Dispositions in derogation or to supplement the general discipline are set by the Privacy Code in relation to specific sectors of interest for administrative activity, such as the judicial field.
With the subsequent CAD, which came into force on January 1, 2006, the legislator intended to make a real digital revolution for the public administration.
First of all, with regard to electronic signature, the art. 32, co. 2 of the Digital Administration Code provides that the certifier is required to adopt all the appropriate organizational and technical measures to avoid damage to others, including the certificate holder, while the subsequent co. 3, lett. i), states that the certifying authority issuing qualified certificates in accordance with Article 19 must also ensure the precise determination of the date and time of issue, revocation and suspension of the electronic certificates.
Article. 32, co. 5 of the Code in question has, then, significantly, that the certifier collects personal data only directly from the person to whom they refer or upon their explicit consent, and only to the extent necessary for the issue and maintenance of the certificate, providing the information required by Article 13 of the Code. The data can not be collected or processed for different purposes without the express consent of the person to whom they refer.
Pursuant to the privacy legislation, however, sensitive and judicial data contained in lists, registers or databases, kept with the aid of electronic tools, are processed using encryption techniques or through the use of identification codes or of other solutions that, considering the number and the nature of the data processed, make them temporarily unintelligible even to those who are authorized to access it and allow to identify the interested parties only in case of need.

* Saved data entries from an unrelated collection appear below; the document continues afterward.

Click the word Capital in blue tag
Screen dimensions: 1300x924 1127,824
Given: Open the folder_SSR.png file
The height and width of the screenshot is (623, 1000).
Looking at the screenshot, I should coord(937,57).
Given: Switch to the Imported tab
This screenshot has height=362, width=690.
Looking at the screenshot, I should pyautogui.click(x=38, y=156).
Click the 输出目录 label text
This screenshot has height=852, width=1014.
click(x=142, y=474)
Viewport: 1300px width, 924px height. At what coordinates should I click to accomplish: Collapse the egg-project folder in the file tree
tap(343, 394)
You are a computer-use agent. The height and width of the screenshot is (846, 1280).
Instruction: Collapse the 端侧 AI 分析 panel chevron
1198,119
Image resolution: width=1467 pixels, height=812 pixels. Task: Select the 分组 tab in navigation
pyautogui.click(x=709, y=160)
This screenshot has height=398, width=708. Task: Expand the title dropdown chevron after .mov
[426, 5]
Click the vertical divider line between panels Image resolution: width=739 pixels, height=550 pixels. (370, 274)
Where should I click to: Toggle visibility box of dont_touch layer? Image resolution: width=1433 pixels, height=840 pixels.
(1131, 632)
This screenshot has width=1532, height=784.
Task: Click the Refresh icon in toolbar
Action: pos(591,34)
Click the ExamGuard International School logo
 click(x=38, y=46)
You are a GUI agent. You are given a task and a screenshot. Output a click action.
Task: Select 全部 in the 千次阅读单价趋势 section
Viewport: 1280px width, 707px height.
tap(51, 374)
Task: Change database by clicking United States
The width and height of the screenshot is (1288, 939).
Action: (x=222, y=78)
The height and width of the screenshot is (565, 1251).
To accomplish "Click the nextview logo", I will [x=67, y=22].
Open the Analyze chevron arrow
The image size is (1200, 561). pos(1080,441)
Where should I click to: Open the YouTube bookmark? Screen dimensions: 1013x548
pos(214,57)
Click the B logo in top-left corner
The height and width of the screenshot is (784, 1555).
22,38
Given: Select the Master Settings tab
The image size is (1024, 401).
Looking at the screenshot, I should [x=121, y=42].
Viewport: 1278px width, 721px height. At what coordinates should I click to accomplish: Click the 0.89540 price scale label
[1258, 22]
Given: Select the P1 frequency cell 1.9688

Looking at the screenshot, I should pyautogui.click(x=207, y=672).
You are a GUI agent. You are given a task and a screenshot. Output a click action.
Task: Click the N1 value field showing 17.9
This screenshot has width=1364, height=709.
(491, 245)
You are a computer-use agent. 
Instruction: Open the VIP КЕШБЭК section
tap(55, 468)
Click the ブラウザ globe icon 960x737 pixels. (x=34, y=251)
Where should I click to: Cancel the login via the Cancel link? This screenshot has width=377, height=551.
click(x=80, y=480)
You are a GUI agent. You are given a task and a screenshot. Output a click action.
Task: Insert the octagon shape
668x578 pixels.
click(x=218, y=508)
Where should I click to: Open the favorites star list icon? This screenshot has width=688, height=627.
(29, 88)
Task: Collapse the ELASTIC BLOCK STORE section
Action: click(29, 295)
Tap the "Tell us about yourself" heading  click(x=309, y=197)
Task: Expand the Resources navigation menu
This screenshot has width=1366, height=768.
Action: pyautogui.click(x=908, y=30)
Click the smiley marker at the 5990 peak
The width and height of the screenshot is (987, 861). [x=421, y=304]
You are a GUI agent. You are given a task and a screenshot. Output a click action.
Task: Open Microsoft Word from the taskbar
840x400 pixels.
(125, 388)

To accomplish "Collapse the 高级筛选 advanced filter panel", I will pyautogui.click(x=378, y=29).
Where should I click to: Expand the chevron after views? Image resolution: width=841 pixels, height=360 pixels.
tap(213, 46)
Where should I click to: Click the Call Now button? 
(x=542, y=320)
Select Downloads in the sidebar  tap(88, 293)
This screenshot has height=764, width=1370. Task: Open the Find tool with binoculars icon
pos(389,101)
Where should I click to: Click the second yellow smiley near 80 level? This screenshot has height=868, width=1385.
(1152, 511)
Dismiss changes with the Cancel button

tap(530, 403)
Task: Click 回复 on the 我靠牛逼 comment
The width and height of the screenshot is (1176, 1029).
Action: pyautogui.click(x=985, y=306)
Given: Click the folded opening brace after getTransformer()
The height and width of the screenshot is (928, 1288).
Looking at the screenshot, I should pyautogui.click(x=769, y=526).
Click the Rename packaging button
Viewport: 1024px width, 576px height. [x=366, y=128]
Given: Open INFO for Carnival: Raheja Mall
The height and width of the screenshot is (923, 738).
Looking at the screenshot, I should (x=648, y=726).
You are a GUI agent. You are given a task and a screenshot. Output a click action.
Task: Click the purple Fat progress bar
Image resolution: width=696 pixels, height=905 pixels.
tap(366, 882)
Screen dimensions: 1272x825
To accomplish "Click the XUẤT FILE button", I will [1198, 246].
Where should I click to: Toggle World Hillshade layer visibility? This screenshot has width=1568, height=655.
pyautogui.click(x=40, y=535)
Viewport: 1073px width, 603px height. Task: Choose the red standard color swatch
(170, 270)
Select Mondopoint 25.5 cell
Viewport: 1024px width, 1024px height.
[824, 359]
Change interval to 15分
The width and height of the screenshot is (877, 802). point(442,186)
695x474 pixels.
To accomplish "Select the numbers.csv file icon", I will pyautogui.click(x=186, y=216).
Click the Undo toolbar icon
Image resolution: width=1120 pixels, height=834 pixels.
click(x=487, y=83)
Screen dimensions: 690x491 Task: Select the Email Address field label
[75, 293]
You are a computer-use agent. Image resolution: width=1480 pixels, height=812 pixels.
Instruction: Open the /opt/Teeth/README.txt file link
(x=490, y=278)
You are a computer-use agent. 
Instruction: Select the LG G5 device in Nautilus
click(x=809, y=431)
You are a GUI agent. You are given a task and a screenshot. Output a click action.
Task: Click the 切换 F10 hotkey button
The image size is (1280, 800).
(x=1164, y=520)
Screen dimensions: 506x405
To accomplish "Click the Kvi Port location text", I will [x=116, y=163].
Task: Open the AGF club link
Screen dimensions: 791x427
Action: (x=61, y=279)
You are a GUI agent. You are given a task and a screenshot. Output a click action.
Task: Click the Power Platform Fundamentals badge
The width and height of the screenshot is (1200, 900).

As is well known, the confidentiality of communications in general and electronic communications, in particular, constitutes a right recognized and protected by Italian and European law, including at constitutional level.
As decided by the jurisprudence, on the other hand, based on the combined provisions of art. 5 l. December 23, 1993, n. 547, and of the art. 3 D.P.R. 10 November 1997, n. 513, correspondence transmitted by computer and telematic means, c.d. e-mail, must be protected in the same way as correspondence or telephone and is therefore characterized by secrecy.
The judgment of the Court of Justice of the European Union of 8 April 2014 goes in the direction of a more marked protection of the right to privacy. The ruling declared the directive on the conservation of telephonic and telematic traffic data invalid. Traffic data is not neutral information but reveals much of all of us, of our private life. An undifferentiated preservation of these data for very long periods therefore exposes them to great risks. With its decision, the Court also emphasizes the need for data kept for reasons of justice to remain in the territory of the EU with clear reference to the recent events of Datagate.
The ruling operates a rebalancing between two values, security and privacy, which in these years had definitely been misaligned.